***** SOURCE RECORDS
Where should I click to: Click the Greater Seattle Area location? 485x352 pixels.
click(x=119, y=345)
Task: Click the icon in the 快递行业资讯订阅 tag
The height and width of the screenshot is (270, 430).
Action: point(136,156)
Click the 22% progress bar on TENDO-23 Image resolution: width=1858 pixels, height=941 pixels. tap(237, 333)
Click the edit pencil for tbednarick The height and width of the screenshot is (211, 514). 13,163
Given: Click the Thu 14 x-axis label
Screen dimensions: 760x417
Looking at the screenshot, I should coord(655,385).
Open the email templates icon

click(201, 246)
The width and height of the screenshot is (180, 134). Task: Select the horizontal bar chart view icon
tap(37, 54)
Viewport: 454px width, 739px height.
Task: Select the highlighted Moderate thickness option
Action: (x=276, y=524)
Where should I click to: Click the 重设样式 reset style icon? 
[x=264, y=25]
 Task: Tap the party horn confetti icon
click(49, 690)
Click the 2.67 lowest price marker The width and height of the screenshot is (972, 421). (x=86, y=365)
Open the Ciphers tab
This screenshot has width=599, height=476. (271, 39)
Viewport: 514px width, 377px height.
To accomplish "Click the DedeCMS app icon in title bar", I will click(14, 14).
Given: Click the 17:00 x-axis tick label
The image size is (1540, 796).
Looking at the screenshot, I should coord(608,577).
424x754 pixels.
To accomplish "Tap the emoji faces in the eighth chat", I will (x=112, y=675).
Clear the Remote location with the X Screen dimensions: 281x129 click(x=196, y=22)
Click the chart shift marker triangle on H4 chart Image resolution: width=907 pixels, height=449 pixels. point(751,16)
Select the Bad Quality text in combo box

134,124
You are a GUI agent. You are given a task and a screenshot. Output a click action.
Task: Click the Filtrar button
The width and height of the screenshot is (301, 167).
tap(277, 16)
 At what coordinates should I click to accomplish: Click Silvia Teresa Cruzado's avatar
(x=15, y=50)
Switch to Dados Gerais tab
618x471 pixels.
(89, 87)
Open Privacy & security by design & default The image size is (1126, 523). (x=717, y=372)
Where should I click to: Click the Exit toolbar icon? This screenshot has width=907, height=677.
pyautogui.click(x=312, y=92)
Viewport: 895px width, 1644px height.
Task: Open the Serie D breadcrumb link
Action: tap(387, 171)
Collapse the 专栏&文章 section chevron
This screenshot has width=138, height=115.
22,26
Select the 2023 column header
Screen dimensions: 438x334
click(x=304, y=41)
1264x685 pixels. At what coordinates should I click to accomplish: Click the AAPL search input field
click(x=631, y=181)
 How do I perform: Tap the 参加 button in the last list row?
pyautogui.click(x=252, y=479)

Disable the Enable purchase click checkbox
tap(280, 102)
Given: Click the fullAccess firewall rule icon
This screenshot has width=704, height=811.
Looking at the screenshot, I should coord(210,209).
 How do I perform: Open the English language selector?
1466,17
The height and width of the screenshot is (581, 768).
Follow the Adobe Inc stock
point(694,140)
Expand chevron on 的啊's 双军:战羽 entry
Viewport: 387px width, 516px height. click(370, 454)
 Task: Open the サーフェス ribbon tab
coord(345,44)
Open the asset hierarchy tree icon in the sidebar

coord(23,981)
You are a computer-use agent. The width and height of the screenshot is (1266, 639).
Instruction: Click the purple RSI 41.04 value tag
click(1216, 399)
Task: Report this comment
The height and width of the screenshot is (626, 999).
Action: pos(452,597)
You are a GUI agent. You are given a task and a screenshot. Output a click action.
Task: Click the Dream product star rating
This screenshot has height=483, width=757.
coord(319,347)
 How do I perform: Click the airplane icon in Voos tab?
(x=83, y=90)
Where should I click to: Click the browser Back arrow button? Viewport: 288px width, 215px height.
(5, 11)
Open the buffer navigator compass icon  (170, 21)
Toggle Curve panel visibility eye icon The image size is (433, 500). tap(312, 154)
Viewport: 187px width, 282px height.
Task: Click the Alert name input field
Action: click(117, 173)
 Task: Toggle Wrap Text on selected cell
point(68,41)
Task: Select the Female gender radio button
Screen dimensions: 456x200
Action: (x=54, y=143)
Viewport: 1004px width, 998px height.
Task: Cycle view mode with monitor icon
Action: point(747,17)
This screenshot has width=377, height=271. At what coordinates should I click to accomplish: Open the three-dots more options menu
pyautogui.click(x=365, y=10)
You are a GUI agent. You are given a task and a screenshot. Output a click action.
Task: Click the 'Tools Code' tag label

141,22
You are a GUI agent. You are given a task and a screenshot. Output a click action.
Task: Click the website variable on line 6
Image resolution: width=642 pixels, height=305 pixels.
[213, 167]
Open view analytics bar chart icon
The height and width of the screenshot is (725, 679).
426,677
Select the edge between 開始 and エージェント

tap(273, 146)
**********
• **WHAT TO DO**
An exact copy of every record above is what's needed here.

• **SOLUTION FOR THIS TASK**
Where should I click to: Click the Greater Seattle Area location? 485x352 pixels.
click(x=119, y=345)
Task: Click the icon in the 快递行业资讯订阅 tag
The height and width of the screenshot is (270, 430).
Action: point(136,156)
Click the 22% progress bar on TENDO-23 Image resolution: width=1858 pixels, height=941 pixels. tap(237, 333)
Click the edit pencil for tbednarick The height and width of the screenshot is (211, 514). 13,163
Given: Click the Thu 14 x-axis label
Screen dimensions: 760x417
Looking at the screenshot, I should coord(655,385).
Open the email templates icon

click(201, 246)
The width and height of the screenshot is (180, 134). Task: Select the horizontal bar chart view icon
tap(37, 54)
Viewport: 454px width, 739px height.
Task: Select the highlighted Moderate thickness option
Action: (x=276, y=524)
Where should I click to: Click the 重设样式 reset style icon? 
[x=264, y=25]
 Task: Tap the party horn confetti icon
click(49, 690)
Click the 2.67 lowest price marker The width and height of the screenshot is (972, 421). (x=86, y=365)
Open the Ciphers tab
This screenshot has width=599, height=476. (271, 39)
Viewport: 514px width, 377px height.
To accomplish "Click the DedeCMS app icon in title bar", I will click(14, 14).
Given: Click the 17:00 x-axis tick label
The image size is (1540, 796).
Looking at the screenshot, I should coord(608,577).
424x754 pixels.
To accomplish "Tap the emoji faces in the eighth chat", I will (x=112, y=675).
Clear the Remote location with the X Screen dimensions: 281x129 click(x=196, y=22)
Click the chart shift marker triangle on H4 chart Image resolution: width=907 pixels, height=449 pixels. point(751,16)
Select the Bad Quality text in combo box

134,124
You are a GUI agent. You are given a task and a screenshot. Output a click action.
Task: Click the Filtrar button
The width and height of the screenshot is (301, 167).
tap(277, 16)
 At what coordinates should I click to accomplish: Click Silvia Teresa Cruzado's avatar
(x=15, y=50)
Switch to Dados Gerais tab
618x471 pixels.
(89, 87)
Open Privacy & security by design & default The image size is (1126, 523). (x=717, y=372)
Where should I click to: Click the Exit toolbar icon? This screenshot has width=907, height=677.
pyautogui.click(x=312, y=92)
Viewport: 895px width, 1644px height.
Task: Open the Serie D breadcrumb link
Action: tap(387, 171)
Collapse the 专栏&文章 section chevron
This screenshot has width=138, height=115.
22,26
Select the 2023 column header
Screen dimensions: 438x334
click(x=304, y=41)
1264x685 pixels. At what coordinates should I click to accomplish: Click the AAPL search input field
click(x=631, y=181)
 How do I perform: Tap the 参加 button in the last list row?
pyautogui.click(x=252, y=479)

Disable the Enable purchase click checkbox
tap(280, 102)
Given: Click the fullAccess firewall rule icon
This screenshot has width=704, height=811.
Looking at the screenshot, I should coord(210,209).
 How do I perform: Open the English language selector?
1466,17
The height and width of the screenshot is (581, 768).
Follow the Adobe Inc stock
point(694,140)
Expand chevron on 的啊's 双军:战羽 entry
Viewport: 387px width, 516px height. click(370, 454)
 Task: Open the サーフェス ribbon tab
coord(345,44)
Open the asset hierarchy tree icon in the sidebar

coord(23,981)
You are a computer-use agent. The width and height of the screenshot is (1266, 639).
Instruction: Click the purple RSI 41.04 value tag
click(1216, 399)
Task: Report this comment
The height and width of the screenshot is (626, 999).
Action: pos(452,597)
You are a GUI agent. You are given a task and a screenshot. Output a click action.
Task: Click the Dream product star rating
This screenshot has height=483, width=757.
coord(319,347)
 How do I perform: Click the airplane icon in Voos tab?
(x=83, y=90)
Where should I click to: Click the browser Back arrow button? Viewport: 288px width, 215px height.
(5, 11)
Open the buffer navigator compass icon  (170, 21)
Toggle Curve panel visibility eye icon The image size is (433, 500). tap(312, 154)
Viewport: 187px width, 282px height.
Task: Click the Alert name input field
Action: click(117, 173)
 Task: Toggle Wrap Text on selected cell
point(68,41)
Task: Select the Female gender radio button
Screen dimensions: 456x200
Action: (x=54, y=143)
Viewport: 1004px width, 998px height.
Task: Cycle view mode with monitor icon
Action: point(747,17)
This screenshot has width=377, height=271. At what coordinates should I click to accomplish: Open the three-dots more options menu
pyautogui.click(x=365, y=10)
You are a GUI agent. You are given a task and a screenshot. Output a click action.
Task: Click the 'Tools Code' tag label

141,22
You are a GUI agent. You are given a task and a screenshot. Output a click action.
Task: Click the website variable on line 6
Image resolution: width=642 pixels, height=305 pixels.
[213, 167]
Open view analytics bar chart icon
The height and width of the screenshot is (725, 679).
426,677
Select the edge between 開始 and エージェント

tap(273, 146)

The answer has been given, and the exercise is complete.